Brożyna Anna A, Aplin Andrew, Cohen Cynthia, Carlson Grant, Page Andrew Joseph, Murphy Michael, Slominski Andrzej T, Carlson J Andrew
Department of Tumor Pathology and Pathomorphology, Faculty of Health Sciences, Nicolaus Copernicus University Collegium Medicum in Bydgoszcz, Oncology Centre - Prof. Franciszek Łukaszczyk Memorial Hospital, Bydgoszcz 85-796, Poland.
Department of Cancer Biology, BLSB 524, Thomas Jefferson University, Philadelphia, PA 19107, USA.
Oncotarget. 2017 Dec 23;9(3):4173-4187. doi: 10.18632/oncotarget.23648. eCollection 2018 Jan 9.
Cyclin-dependent kinase subunit 1 (Cks1) regulates the degradation of p27, an important G1-S inhibitor, which is up regulated by MAPK pathway activation. In this study, we sought to determine whether Cks1 expression is increased in melanocytic tumors and correlates with outcome and/or other clinicopathologic prognostic markers. Cks1 expression was assessed by immunohistochemistry in 298 melanocytic lesions. The frequency and intensity of cytoplasmic and nuclear expression was scored as a labeling index and correlated with clinico-pathological data.

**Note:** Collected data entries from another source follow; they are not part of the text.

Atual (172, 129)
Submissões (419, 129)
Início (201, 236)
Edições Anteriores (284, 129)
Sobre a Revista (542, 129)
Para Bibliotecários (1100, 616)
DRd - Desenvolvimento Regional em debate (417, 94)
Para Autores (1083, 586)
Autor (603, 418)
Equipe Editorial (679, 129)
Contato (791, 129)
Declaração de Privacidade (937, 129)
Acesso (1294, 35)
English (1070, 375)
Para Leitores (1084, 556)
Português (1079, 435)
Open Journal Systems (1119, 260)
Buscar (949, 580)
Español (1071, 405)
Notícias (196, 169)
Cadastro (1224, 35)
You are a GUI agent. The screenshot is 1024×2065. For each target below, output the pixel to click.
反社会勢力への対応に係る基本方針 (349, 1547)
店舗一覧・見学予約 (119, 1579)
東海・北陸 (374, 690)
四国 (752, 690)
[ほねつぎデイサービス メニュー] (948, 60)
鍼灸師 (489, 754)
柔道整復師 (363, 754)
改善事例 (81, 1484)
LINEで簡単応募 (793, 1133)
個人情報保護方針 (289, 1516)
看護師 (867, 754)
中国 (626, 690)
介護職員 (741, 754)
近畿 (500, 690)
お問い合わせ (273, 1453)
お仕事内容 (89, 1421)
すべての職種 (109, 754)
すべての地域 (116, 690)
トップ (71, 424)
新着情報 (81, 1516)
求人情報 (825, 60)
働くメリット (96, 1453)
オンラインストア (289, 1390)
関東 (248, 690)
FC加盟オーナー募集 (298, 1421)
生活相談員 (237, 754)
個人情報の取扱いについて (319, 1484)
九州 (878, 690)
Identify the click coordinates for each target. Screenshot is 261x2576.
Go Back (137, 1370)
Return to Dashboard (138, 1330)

Nuclear Cks1 protein was found in 63% of melanocytic nevi, 89% primary and 90% metastatic melanomas with mean labeling index of 7 ± 16, 19 ± 20, and 30 ± 29, respectively. While cytoplasmic Cks1 was found in 41% of melanocytic nevi, 84% primary and 95% metastatic melanomas with mean labeling index of 18 ± 34, 35 ± 34, and 52 ± 34, accordingly. Histologic stepwise model of tumor progression, defined as progression from benign nevi to primary melanomas, to melanoma metastases, revealed a significant increase in nuclear and cytoplasmic Cks1 expression with tumor progression. Nuclear and cytoplasmic Cks1 expression correlated with the presence of ulceration, increased mitotic rate, Breslow depth, Clark level, tumor infiltrating lymphocytes and gender. However, other well-known prognostic factors (age, anatomic site, and regression) did not correlate with any type of Cks1 expression. Similarly, increasing nuclear expression of Cks1 significantly correlated with worse overall survival. Thus, Cks1 expression appears to play a role in the progression of melanoma, where high levels of expression are associated with poor outcome. Cytoplasmic expression of Cks1 might represent high turnover of protein via the ubiquination/proteosome pathway.
细胞周期蛋白依赖性激酶亚基1(Cks1)调节p27的降解,p27是一种重要的G1-S期抑制剂,其表达受丝裂原活化蛋白激酶(MAPK)信号通路激活的上调。在本研究中,我们试图确定Cks1在黑素细胞肿瘤中的表达是否增加,以及是否与预后和/或其他临床病理预后标志物相关。通过免疫组织化学法评估了298例黑素细胞病变中Cks1的表达情况。将细胞质和细胞核表达的频率和强度作为标记指数进行评分,并与临床病理数据相关联。在63%的黑素细胞痣、89%的原发性黑素瘤和90%的转移性黑素瘤中发现了细胞核Cks1蛋白,其平均标记指数分别为7±16、19±20和30±29。相应地,在41%的黑素细胞痣、84%的原发性黑素瘤和95%的转移性黑素瘤中发现了细胞质Cks1,其平均标记指数分别为18±34、35±34和52±34。肿瘤进展的组织学逐步模型(定义为从良性痣到原发性黑素瘤,再到黑素瘤转移)显示,随着肿瘤进展,细胞核和细胞质Cks1表达显著增加。细胞核和细胞质Cks1表达与溃疡、有丝分裂率增加、Breslow深度、Clark分级、肿瘤浸润淋巴细胞和性别相关。然而,其他众所周知的预后因素(年龄、解剖部位和消退)与任何类型的Cks1表达均无相关性。同样,Cks1细胞核表达增加与总体生存率较差显著相关。因此,Cks1表达似乎在黑素瘤进展中起作用,高水平表达与不良预后相关。Cks1的细胞质表达可能代表通过泛素化/蛋白酶体途径的蛋白质高周转率。